**EXERCISE REQUIREMENTS:**
Tally the lines of the entries below that hold the word "System", and please give only the total.

(Stored data entries)
- - -
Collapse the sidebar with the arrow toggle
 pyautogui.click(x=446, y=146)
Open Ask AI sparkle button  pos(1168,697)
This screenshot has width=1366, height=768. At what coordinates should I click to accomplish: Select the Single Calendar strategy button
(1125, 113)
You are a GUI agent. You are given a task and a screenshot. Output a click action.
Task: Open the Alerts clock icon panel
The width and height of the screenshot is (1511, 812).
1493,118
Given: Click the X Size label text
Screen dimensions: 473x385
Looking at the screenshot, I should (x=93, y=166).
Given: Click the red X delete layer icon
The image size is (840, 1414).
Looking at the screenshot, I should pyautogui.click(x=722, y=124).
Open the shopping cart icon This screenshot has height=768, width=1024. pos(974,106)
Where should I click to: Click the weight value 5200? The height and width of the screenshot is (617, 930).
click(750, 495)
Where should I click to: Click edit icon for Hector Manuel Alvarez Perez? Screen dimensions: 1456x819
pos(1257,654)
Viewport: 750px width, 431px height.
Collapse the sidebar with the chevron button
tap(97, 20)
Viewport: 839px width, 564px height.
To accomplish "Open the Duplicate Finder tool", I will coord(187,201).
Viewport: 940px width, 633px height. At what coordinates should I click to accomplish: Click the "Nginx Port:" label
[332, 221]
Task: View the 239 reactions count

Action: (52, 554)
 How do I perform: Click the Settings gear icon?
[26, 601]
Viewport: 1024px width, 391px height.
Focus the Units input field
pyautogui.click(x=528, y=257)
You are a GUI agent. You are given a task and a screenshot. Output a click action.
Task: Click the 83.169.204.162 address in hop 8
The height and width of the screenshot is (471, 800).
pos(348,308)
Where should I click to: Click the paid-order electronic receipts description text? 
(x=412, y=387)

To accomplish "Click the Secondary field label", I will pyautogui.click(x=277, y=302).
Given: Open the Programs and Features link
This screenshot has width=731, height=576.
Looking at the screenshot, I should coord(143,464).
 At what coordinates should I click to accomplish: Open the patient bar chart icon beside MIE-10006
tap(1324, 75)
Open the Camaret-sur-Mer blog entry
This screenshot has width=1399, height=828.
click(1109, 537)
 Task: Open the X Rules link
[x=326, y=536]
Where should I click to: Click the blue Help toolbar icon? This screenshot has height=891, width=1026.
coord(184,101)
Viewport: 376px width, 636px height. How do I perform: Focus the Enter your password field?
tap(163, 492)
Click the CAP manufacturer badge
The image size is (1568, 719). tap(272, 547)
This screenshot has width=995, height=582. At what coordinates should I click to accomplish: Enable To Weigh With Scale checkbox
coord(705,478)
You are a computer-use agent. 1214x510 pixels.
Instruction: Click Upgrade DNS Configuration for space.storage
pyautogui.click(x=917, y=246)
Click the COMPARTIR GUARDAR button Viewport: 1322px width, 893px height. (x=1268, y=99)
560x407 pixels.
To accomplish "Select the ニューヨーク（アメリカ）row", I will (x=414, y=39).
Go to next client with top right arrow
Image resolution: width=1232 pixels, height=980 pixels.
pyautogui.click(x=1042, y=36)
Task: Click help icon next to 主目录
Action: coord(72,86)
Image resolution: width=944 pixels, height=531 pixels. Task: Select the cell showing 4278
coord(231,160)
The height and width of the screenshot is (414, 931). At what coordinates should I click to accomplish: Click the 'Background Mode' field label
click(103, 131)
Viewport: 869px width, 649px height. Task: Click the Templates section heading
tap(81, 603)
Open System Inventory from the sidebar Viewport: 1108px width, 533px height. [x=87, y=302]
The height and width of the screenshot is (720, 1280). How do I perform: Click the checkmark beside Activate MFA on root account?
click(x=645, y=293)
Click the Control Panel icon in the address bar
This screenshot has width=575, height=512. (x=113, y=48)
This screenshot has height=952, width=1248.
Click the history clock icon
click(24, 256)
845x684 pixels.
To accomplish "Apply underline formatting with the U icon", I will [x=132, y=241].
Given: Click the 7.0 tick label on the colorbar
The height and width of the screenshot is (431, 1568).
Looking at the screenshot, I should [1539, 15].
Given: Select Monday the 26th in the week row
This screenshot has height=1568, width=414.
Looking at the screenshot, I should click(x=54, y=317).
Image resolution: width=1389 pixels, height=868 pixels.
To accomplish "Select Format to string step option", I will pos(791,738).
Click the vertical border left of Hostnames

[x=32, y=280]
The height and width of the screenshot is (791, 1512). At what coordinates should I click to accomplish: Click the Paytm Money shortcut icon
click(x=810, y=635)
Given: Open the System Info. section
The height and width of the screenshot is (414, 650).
- - -
**THE ANSWER:**
2